Saved entries
****************

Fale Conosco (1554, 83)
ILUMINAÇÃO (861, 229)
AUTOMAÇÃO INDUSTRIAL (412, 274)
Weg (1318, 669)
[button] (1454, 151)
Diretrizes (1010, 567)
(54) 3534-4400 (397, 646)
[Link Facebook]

****************

**Work request**
Your task is to reproduce exactly the lines that begin at the line containing "Weg (1318, 669)" and end at the final line of the data above.

**The answer**
Weg (1318, 669)
[button] (1454, 151)
Diretrizes (1010, 567)
(54) 3534-4400 (397, 646)
[Link Facebook]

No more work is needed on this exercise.